The Failure of Self-Regulation
The core of deBoer's argument rests on the data from the Massive Open Online Course (MOOC) revolution of the early 2010s. He highlights how the promise of free, elite lectures led to a collapse in completion rates, proving that access is not the same as education. He cites a Science analysis of HarvardX and MITx data, noting that "the vast majority of MOOC learners never return after their first year" and that "the bane of MOOCs—low completion rates—has not improved over 6 years."

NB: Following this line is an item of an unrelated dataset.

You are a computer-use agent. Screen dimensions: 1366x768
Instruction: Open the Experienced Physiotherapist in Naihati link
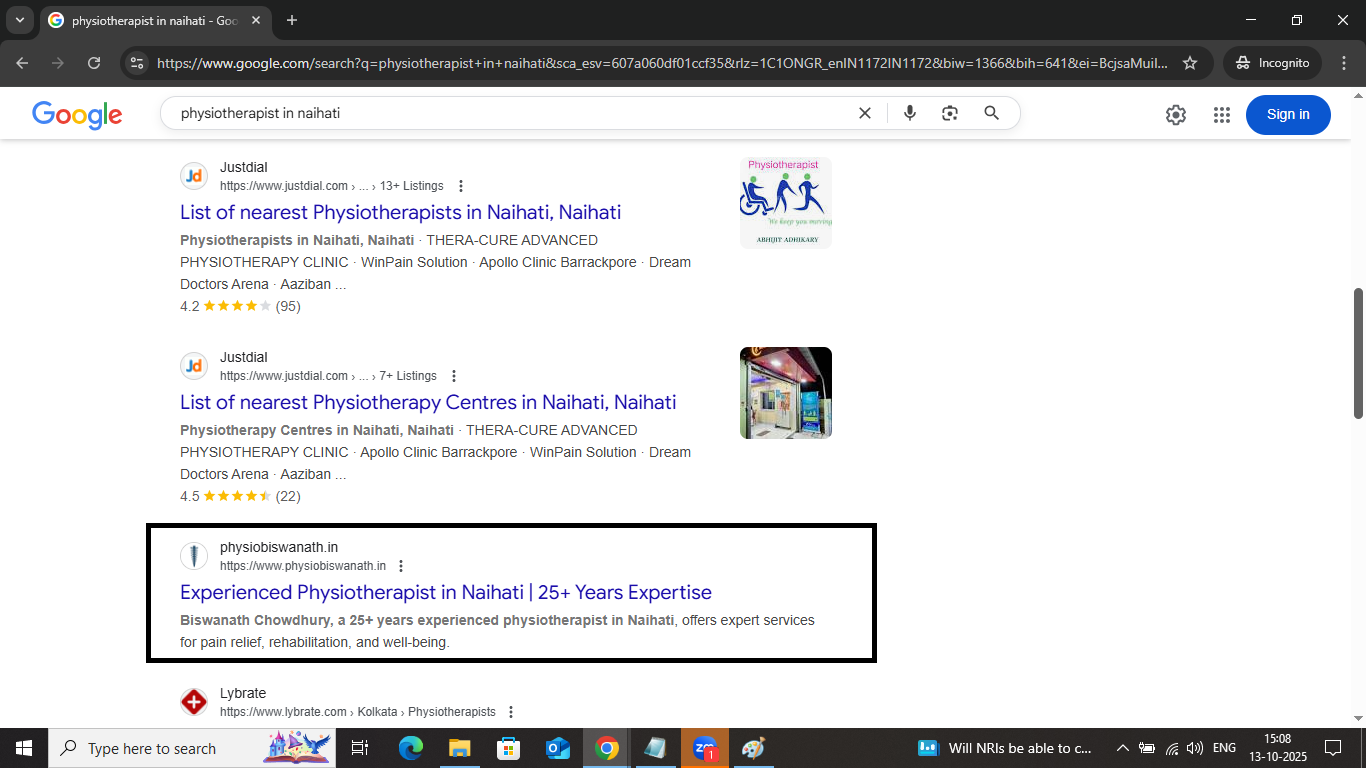coord(444,592)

This data is the smoking gun for the Library Card Fallacy. deBoer explains that even when students intend to finish, they often fail without external pressure. "EDUCAUSE research controlled for student intent and still found that among students who explicitly intended to complete a course, only 22 percent actually did so." The technology was there, the content was free, but the human element of discipline was missing. deBoer writes, "MOOCs, in other words, turned out to be incapable of supplying what their students needed the most: the capacity for self-regulated learning, realistic goal setting, real interest, perseverance, time management..." This is a powerful critique of the current AI hype, suggesting that giving students a tool to generate answers does not solve the problem of making them want to learn the underlying concepts.

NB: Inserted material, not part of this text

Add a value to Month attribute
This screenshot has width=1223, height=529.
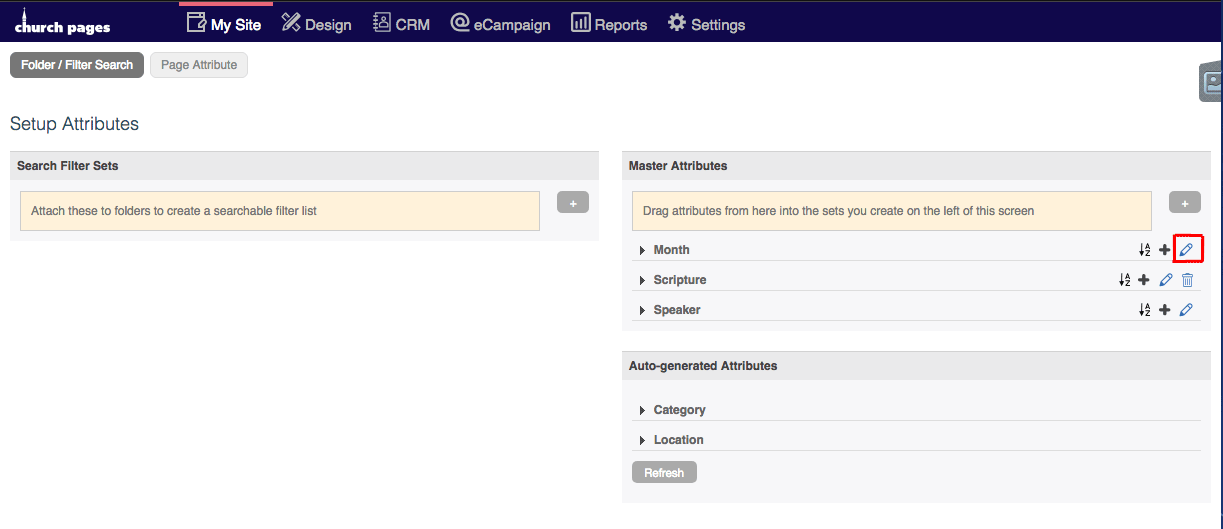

"The sunny, supposedly egalitarian vision of a world full of people hungry to learn just doesn't fit the reality. Look around you. How many people are spending their free time learning?"
Bottom Line
Freddie deBoer's most compelling contribution is the identification of the "Library Card Fallacy" as the root error in both the Google and AI eras: the belief that democratizing information automatically democratizes education. The argument is strongest when it relies on the hard data of MOOC completion rates to prove that human beings generally resist self-directed learning without institutional scaffolding. However, the piece's biggest vulnerability is its potential dismissal of how AI might eventually evolve to provide the very "nudging" and accountability that traditional schools offer, rather than just information. For now, though, deBoer offers a necessary corrective to the hype: the future of learning will likely look more like the past, with schools adapting rather than disappearing.